> Your tasks:
- A) Please retype part of the Zorin OS post, beginning at the words "Zorin OS day" and stopping after "the image entertaining.".
- B) Condense the paragraph of the Zorin OS post that opens with "Truth is, I have been eyeing Zorin OS" into a shorter version that keeps its main facts.
- C) Carry on writing the Zorin OS post from its last sentence onward.

Zorin OS day

Elderly man in front of old-fashioned computer

Not me (quite yet) but an AI’s impression of “senior COBOL programmer at work”. These are not exactly the tools I use, but I found the image entertaining.

Today I messed around with Zorin OS + gnuCOBOL+VSCode+ChatGPT.

Now why would an elderly, gleefully celibate Norwegian man get involved with any of this, let alone all of this? Normally when a guy does something weird, we can assume he is trying to impress the ladies, but that would be kind of pointless here. So let’s rewind a little to see what triggered this installation spree, that pushed even the superhuman artificial intelligence GPT-4 outside its comfort zone, let alone mine.

Truth is, I have been eyeing Zorin OS for a little while already. Despite the fancy name, it is just yet another Linux variant. (Based on Ubuntu, from the Debian family of Linux, for those who keep track.) Its claim to fame is that it looks and feels more like Windows than the rest of the Linuxes. (It can also look more like Mac OS, but you have to pay for that, naturally.)

Now why would I want a Linux that looks like Windows, when I already have Windows 10 which came with the computer? Well, one obvious reason is that Zorin looks and feels more like Windows than Windows 10 does. Just the start menu (and it is where it should be, for you who already suffer from Windows 11). No tiles, no distractions, and no bringing up other countries’ coronation ceremonies if you accidentally move your cursor out in the corner while writing. No searching the Internet with Bing when you try to find the software you have on your computer. No suddenly opening Edge and telling you that you should switch to Edge for your own good.

In short, it just works, much like Windows XP and Windows 7… as long as you stick to the basics, at least. But I am Magnus Itland. I don’t stick to the basics, this place would not be called the Chaos Node if I stuck to the basics, now would it? Still, I did get an excuse to install Zorin OS eventually.

Stored data entries:
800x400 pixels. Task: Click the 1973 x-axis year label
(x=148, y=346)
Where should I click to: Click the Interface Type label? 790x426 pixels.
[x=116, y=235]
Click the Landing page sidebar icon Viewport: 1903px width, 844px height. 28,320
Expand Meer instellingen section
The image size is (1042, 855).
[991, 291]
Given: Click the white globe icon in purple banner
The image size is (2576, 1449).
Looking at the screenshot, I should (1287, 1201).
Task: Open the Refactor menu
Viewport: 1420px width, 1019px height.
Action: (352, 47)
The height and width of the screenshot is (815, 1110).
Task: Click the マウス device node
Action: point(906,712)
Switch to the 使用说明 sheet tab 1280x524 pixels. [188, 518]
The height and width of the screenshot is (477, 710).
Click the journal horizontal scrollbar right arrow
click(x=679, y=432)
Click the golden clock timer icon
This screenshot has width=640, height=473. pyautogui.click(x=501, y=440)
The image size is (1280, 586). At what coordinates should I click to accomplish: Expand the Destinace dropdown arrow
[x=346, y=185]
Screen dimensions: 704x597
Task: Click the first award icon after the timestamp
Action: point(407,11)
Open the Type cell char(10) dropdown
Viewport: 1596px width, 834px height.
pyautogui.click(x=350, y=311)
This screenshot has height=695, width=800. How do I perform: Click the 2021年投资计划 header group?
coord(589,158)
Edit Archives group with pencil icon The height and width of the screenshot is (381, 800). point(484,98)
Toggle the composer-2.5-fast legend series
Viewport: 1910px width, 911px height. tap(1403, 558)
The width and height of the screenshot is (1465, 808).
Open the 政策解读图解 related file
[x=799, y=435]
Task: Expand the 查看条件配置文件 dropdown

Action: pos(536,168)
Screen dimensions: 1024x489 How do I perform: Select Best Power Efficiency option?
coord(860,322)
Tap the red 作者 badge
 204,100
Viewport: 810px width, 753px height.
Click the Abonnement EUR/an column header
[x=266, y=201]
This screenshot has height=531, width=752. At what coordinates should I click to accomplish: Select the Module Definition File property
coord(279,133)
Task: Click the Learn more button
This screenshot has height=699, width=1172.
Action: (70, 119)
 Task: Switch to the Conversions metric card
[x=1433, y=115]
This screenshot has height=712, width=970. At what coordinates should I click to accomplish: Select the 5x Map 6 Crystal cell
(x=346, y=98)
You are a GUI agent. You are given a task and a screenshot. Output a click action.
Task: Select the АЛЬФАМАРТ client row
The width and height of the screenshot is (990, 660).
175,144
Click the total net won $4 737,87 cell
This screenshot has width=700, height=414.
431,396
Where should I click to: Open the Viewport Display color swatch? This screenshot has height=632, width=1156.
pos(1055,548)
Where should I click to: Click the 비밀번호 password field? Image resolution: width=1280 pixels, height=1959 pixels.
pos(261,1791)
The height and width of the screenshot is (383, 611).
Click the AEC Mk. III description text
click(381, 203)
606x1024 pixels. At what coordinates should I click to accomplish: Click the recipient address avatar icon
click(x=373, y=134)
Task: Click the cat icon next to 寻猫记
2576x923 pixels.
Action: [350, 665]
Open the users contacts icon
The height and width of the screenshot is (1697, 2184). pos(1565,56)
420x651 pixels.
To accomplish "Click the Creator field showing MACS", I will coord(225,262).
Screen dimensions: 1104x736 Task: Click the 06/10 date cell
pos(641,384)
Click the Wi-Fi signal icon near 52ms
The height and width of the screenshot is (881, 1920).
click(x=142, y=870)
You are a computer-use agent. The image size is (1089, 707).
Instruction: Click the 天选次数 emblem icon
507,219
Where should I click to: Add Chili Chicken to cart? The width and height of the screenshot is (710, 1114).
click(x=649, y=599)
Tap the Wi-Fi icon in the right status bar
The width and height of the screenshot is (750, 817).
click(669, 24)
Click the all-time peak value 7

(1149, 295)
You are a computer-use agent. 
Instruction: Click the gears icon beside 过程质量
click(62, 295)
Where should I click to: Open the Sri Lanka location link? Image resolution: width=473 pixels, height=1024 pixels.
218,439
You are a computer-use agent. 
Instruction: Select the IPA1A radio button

> Written answers:
- A)
Zorin OS day

Elderly man in front of old-fashioned computer

Not me (quite yet) but an AI’s impression of “senior COBOL programmer at work”. These are not exactly the tools I use, but I found the image entertaining.

- B) Zorin OS is another Linux variant, based on Ubuntu from the Debian family. Its main draw is that it looks and feels more like Windows than other Linux versions do. It can also be made to look like Mac OS, but that costs money.

- C)
It started when I decided to check on my old flame COBOL. We first met almost 50 years ago when I was a teenager and COBOL still was super popular and attractive. I believe it was my teacher in mercantile school who allowed me to borrow a COBOL manual for some greater DEC machine, which I used to eventually create a precompiler that would convert a COBOL program into Alpha-LSI Basic (Uppsala Basic?) which would run on the Alpha-LSI mini machine of the 1970es. Those were the days, my friend, we thought they’d never end… but they did, and fast. And despite the occasional random encounter since, COBOL and I never became a thing. Instead, I eventually paired up with Dataflex to create Norway’s best debt-collection software suite in the 1980es (now long gone, I hope).

Much later, in the age of Windows 7, you could sort of run a subset of COBOL, called OpenCOBOL, under Windows 7, using a dedicated OpenCOBOL IDE (integrated desktop environment) or you could just write the code in Notepad++. But when I went to look for OpenCOBOL, it has been replaced some years ago by gnuCOBOL. It is still open, and free, and has even more features picked up from various variants of COBOL through the ages. Naturally, I downloaded gnuCOBOL for Windows and tried to install it. This turned out to be unspeakably difficult although there were vague hints that something called Cygwin was involved.

I am not really surprised. Windows is like the popular guy in high I class who all the girls flock to, even though you are demonstrably smarter and more competent. If you are not Windows, why would you want to make things easy for Windows?

But once you have invoked the name of Cygwin, you may as well go the second mile and install a real Linux. In this case, Zorin. It can (and will, by default) be installed along with Windows, so you can start your computer on either of them. (You can also run Windows under Linux, or even Linux under Windows for some reason, but that is more advanced and involves virtual machines and such. Maybe another day, if I live and dementia doesn’t get too bad before then.)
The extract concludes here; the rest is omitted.